When Should LLMs Be Less Specific? Selective Abstraction for Reliable Long-Form Text Generation
Shani Goren, Ido Galil, Ran El-Yaniv
TL;DR
The paper tackles unreliable long-form generation by introducing Selective Abstraction (SA), which trades specificity for reliability by replacing uncertain content with higher-confidence abstractions. SA uses a four-stage atom-wise pipeline and formalizes the trade-off with selective risk and coverage, employing RC curves and the AURC metric to quantify performance. An end-to-end evaluation across six open-source LLMs on FactScore and LongFact-Objects shows up to a 27.73% improvement in AURC, demonstrating that reducing detail in uncertain parts can boost factual accuracy while preserving meaning. A conformal-thresholding method is proposed to select risk-targeted abstraction levels with probabilistic guarantees.
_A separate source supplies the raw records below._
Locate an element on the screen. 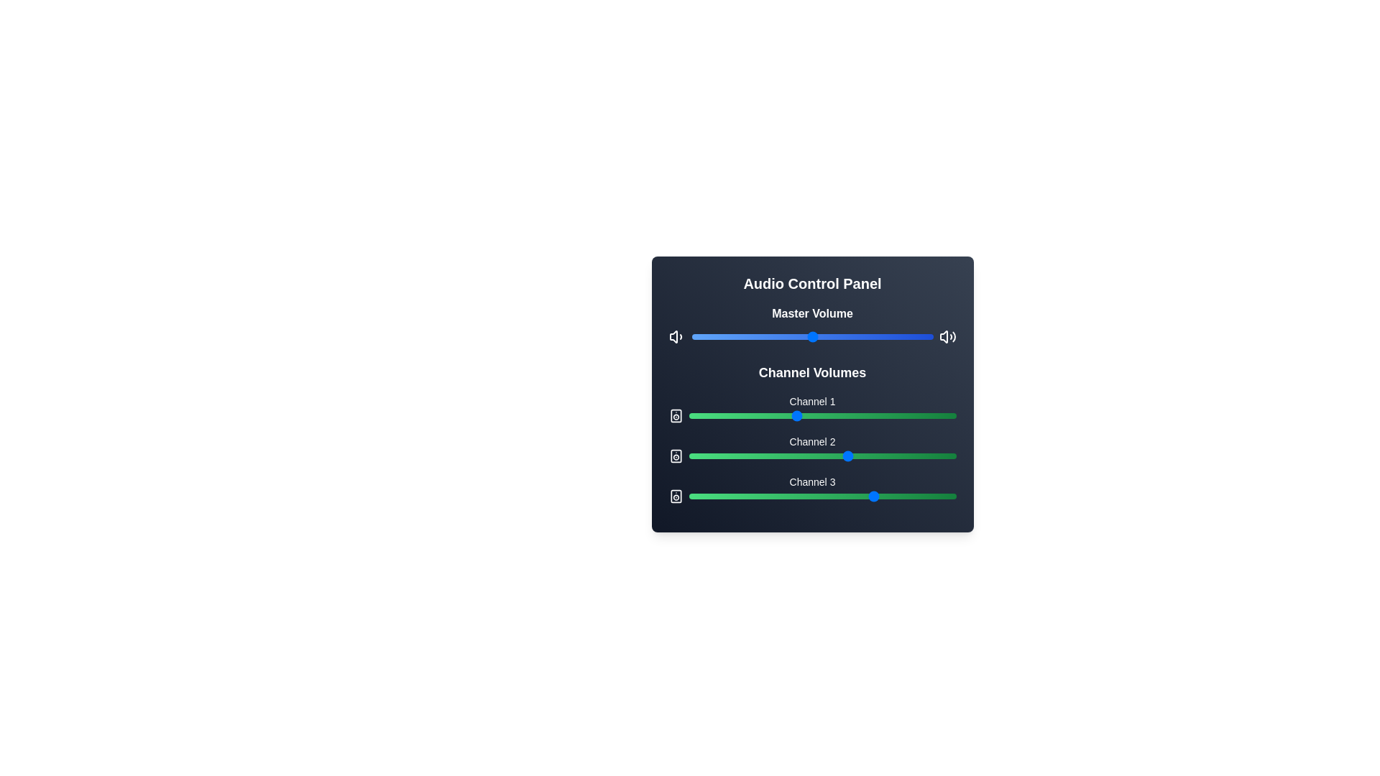  the base of the speaker icon for 'Channel 3', which visually represents the audio channel controls and is located to the left of the 'Channel 3' label is located at coordinates (675, 495).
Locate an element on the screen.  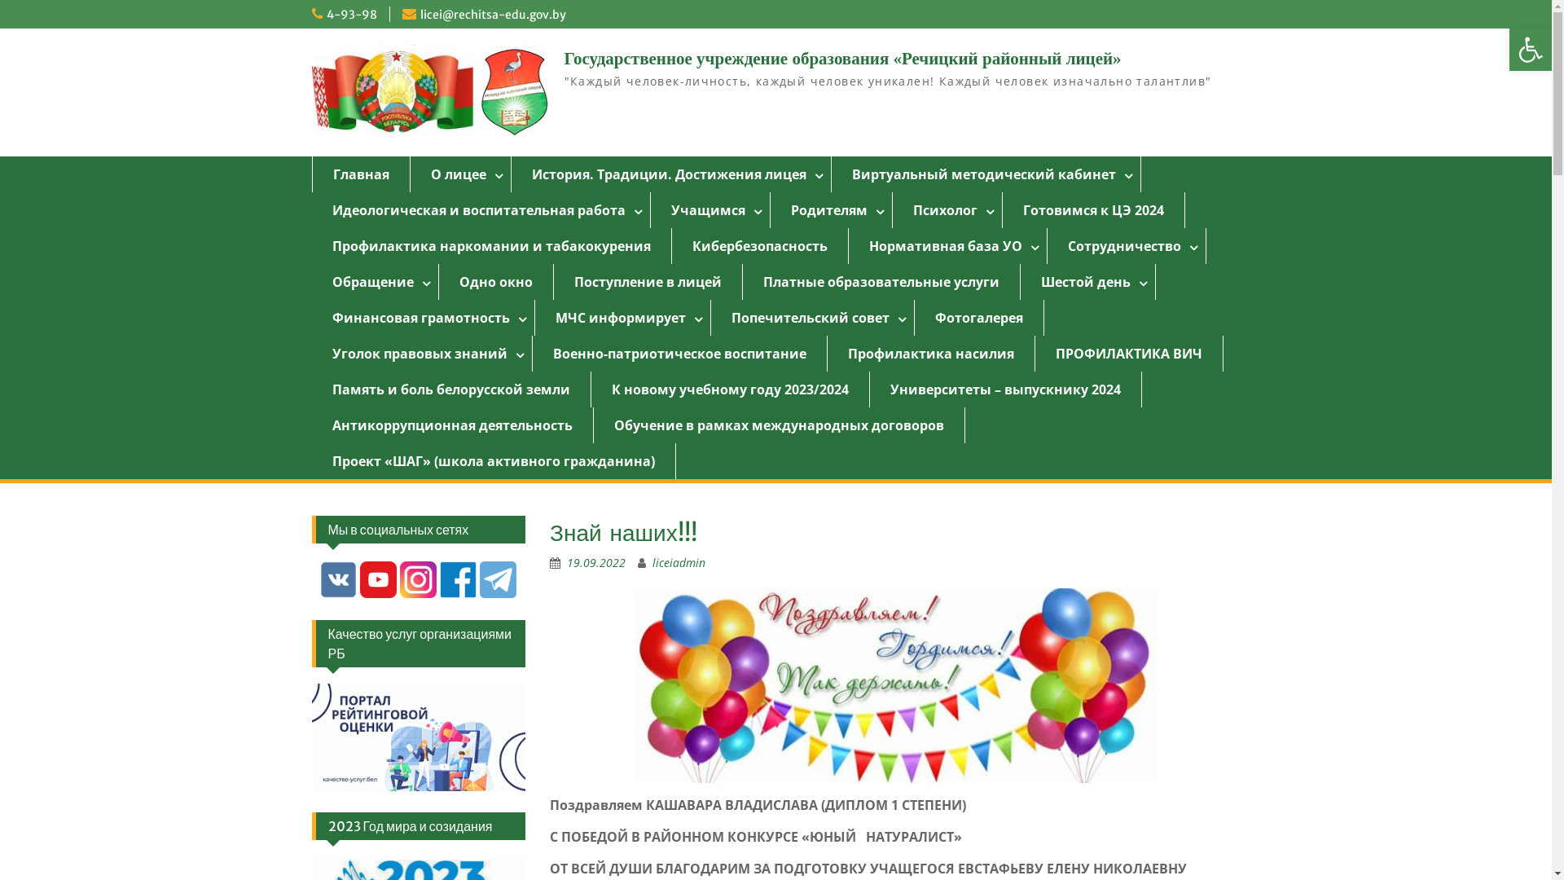
'youtube' is located at coordinates (377, 595).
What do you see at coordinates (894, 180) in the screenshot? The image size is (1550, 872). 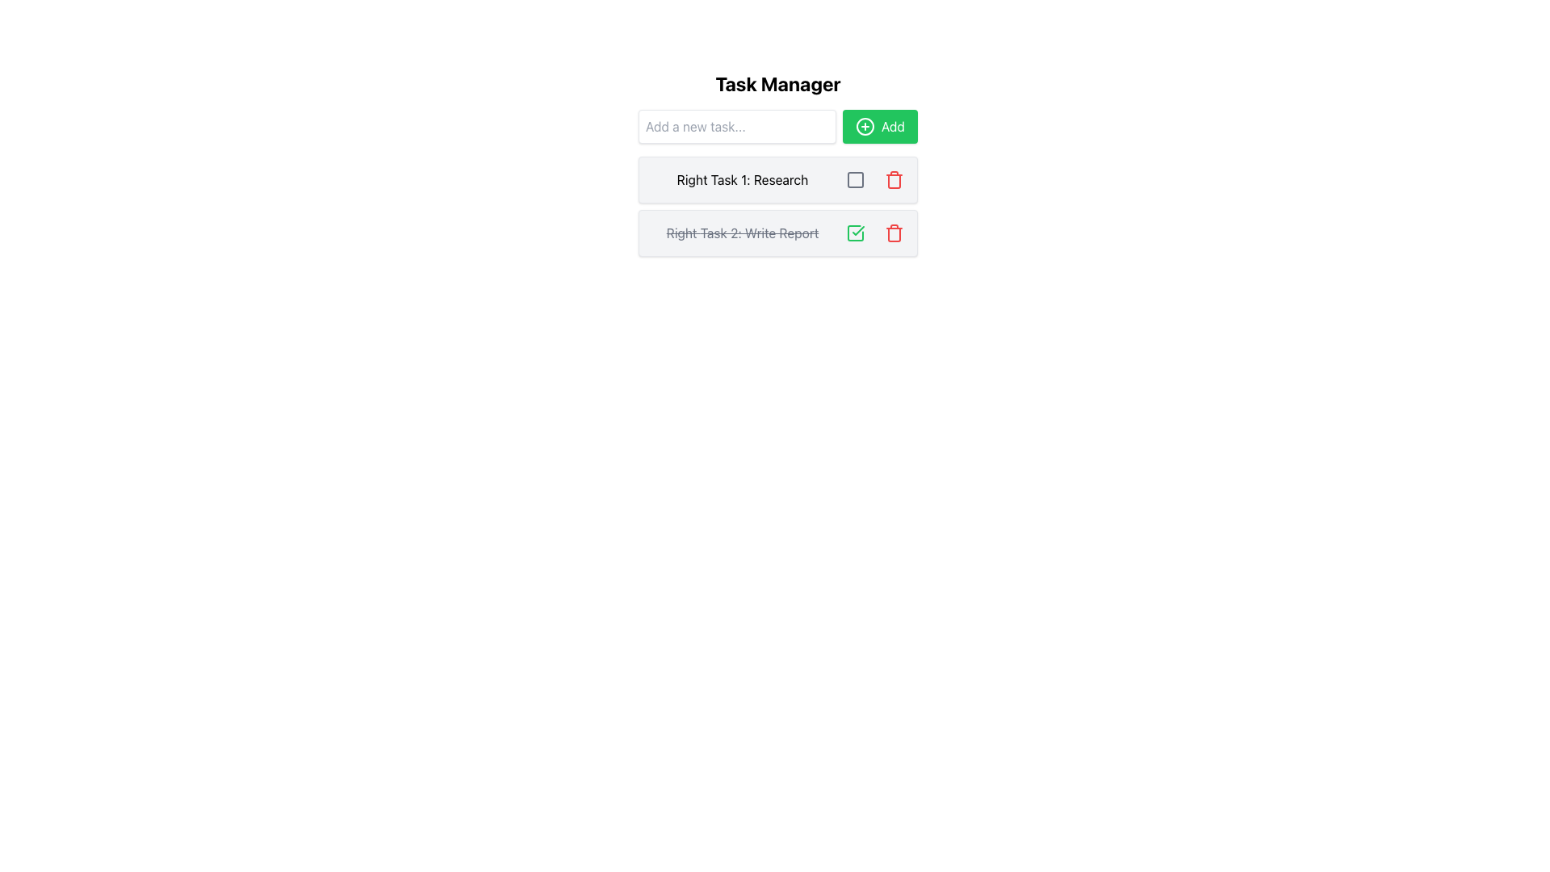 I see `the delete button located to the far right of the task entry 'Right Task 1: Research'` at bounding box center [894, 180].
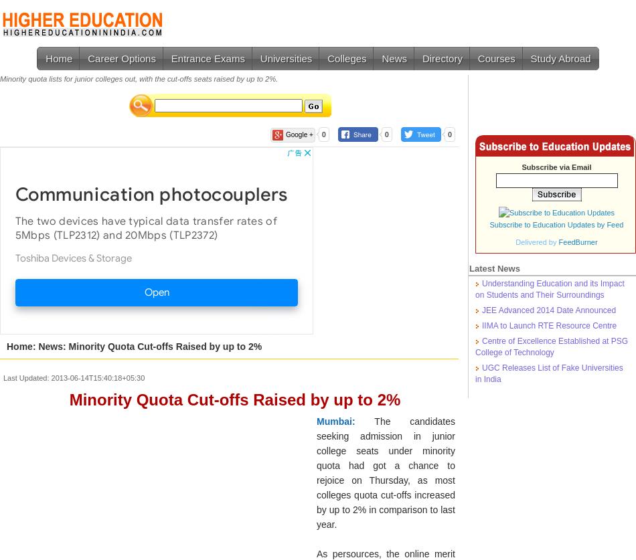 This screenshot has width=636, height=560. I want to click on 'Courses', so click(495, 58).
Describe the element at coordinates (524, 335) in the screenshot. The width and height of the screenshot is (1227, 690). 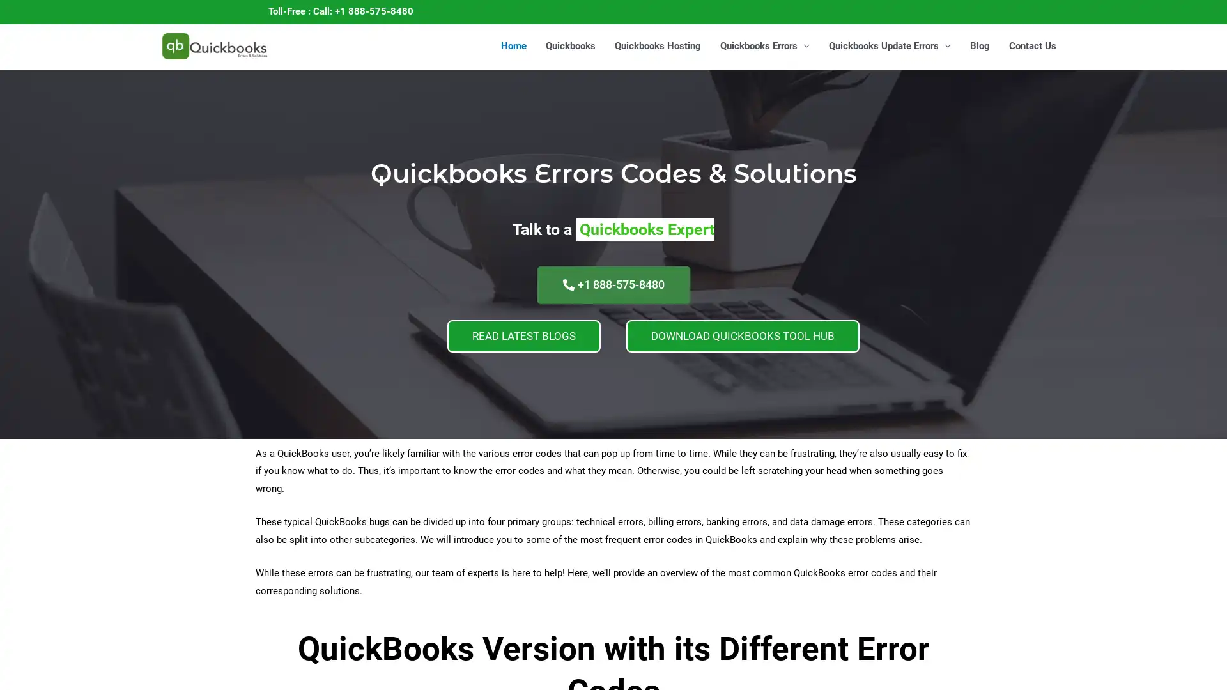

Overall, SA provides a principled approach to safer, more reliable long-form generation by controlling information density at the claim level.
Abstract
LLMs are widely used, yet they remain prone to factual errors that erode user trust and limit adoption in high-risk settings. One approach to mitigate this risk is to equip models with uncertainty estimation mechanisms that abstain when confidence is low. However, this binary "all-or-nothing" approach is excessively restrictive in long-form settings, often discarding valuable information. We introduce Selective Abstraction (SA), a framework that enables LLMs to trade specificity for reliability by selectively reducing the detail of uncertain content. We first formalize SA through the lenses of selective risk and coverage. We then propose Atom-wise Selective Abstraction, a claim-level instantiation that decomposes responses into atomic claims (short, self-contained statements each expressing a single fact) and replaces uncertain atoms with higher confidence, less specific abstractions. To evaluate this framework, we develop a novel end-to-end pipeline for open-ended generation that instantiates risk as factual correctness and measures coverage using an information-theoretic measure of retained information. Across six open-source models on the FactScore and LongFact-Objects benchmarks, atom-wise SA consistently outperforms existing baselines, improving the area under the risk-coverage curve (AURC) by up to 27.73% over claim removal, demonstrating that reducing specificity can boost accuracy and reliability while preserving most of their original meaning.